We legal folks are, for the most part, hardworking, hard-headed overachievers. Racehorses. Put me in a race, any race, and I’ll run fast, fast, fast. Race for the best grades in junior high, in high school, in college, in law school. The best score on the SAT and LSAT. But what now? I thought.

Yes, I have to pass the bar in a few months, so I can take solace in that. Another race to take my mind off things that matter.

But what about after that?

I had a solid job lined up at a good, big, shiny respectable law firm doing corporate stuff. I also had a big pile of student debt and definitely needed the dough. It wouldn’t make me rich like Bill Gates, but it was certainly more scratch than I’d ever made in my life.

And yet, I was miserable.
You may ask yourself,
well, how did I get here?
—“Once in a Lifetime” by the Talking Heads

Running all these races got me to a spot that I didn’t want to be. I didn’t want to wear a suit and tie and scour 200-page contracts to make sure the assignability provision would stick. And yet, that was my future, and I needed the cash. I was trapped.

My law degree was a cage, a lock. I do the right thing. I do the smart thing. This job was the right thing. Feelings are luxuries, actions are necessities. The proper action was to take the position.

And without the help of my secret weapon, I might still be hacking away at that job today.

What was that secret weapon, you ask?

My heroic subconscious. It made a choice for me that I wasn’t brave enough to make for myself. Deep down, that little guy knew this wasn’t the life for me. (Please note: I’m not knocking working at a big firm. It can be and is great for many people. It just wasn’t right for me.)

So, thankfully, my subconscious made sure I totally sucked at that job. I’d show up late, miss deadlines, give partners dirty looks when they’d dump a pile of work on my desk at 5 p.m. on a Friday.

With a little bit of luck, I was fired after nine months. And deservedly so—I certainly would have fired me.

Do you feel you were tricked
by the future you picked?
Well, come on down.
—“Down to Earth” by Peter Gabriel

Then I had nothing, and thus I was free. “Nothing” is a bit dramatic.
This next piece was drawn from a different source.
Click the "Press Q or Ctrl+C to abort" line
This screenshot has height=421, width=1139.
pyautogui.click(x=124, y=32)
I still had my law degree, massive student debt, and my dashing good looks. I had hair back then…

In my life, it was that particularly dark period that allowed me to see the light. Now that there was no pre-ordained race I had to train for, I could finally ask myself: What the hell race do I want to run in? What do I want? Not what my professor wants, or my family wants, or my employer wants. But what do I want?
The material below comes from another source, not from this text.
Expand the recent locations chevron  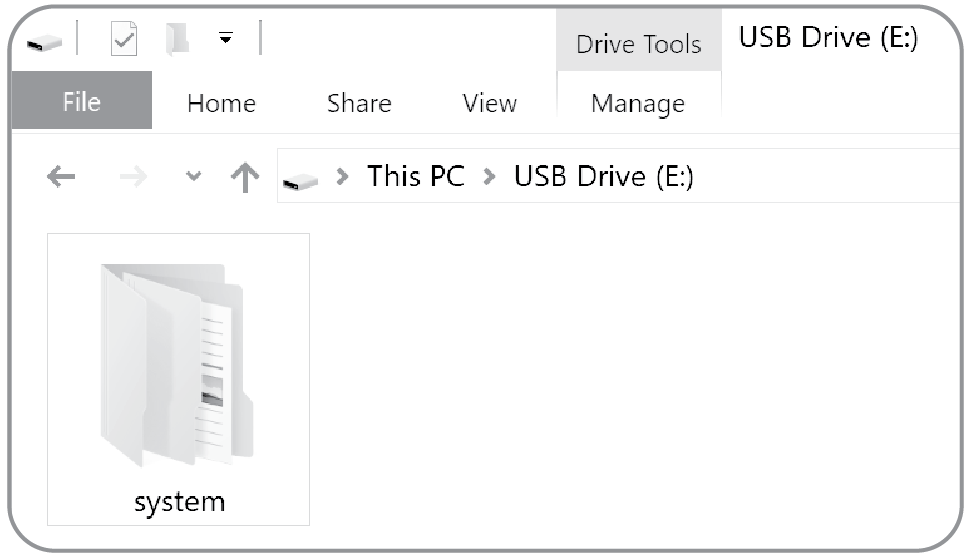193,177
I wanted to be involved in show business. I grew up in it. It’s kind of the only thing that ever made sense to me. It’s something that I thought about, that I cared about. Beyond money and that dumb stuff. Art, entertainment, culture. A civilization’s gift to future generations.

Then I discovered my law degree didn’t have to be a lock. It could be a key. My legal education was a tool, an advantage, a powerful way to analyze information, to solve problems, to be deliberate, to be strong, to be fair.

That key opened the door for me to build my own entertainment law firm. It enabled me to do what I wanted to do—help artists make art.

I wish I’d known back then that my law degree wasn’t a lock but a key. It’s a fantastic key you can use to open the door to politics or business or philanthropy or whatever the hell you want.

Come to think of it, what do you want?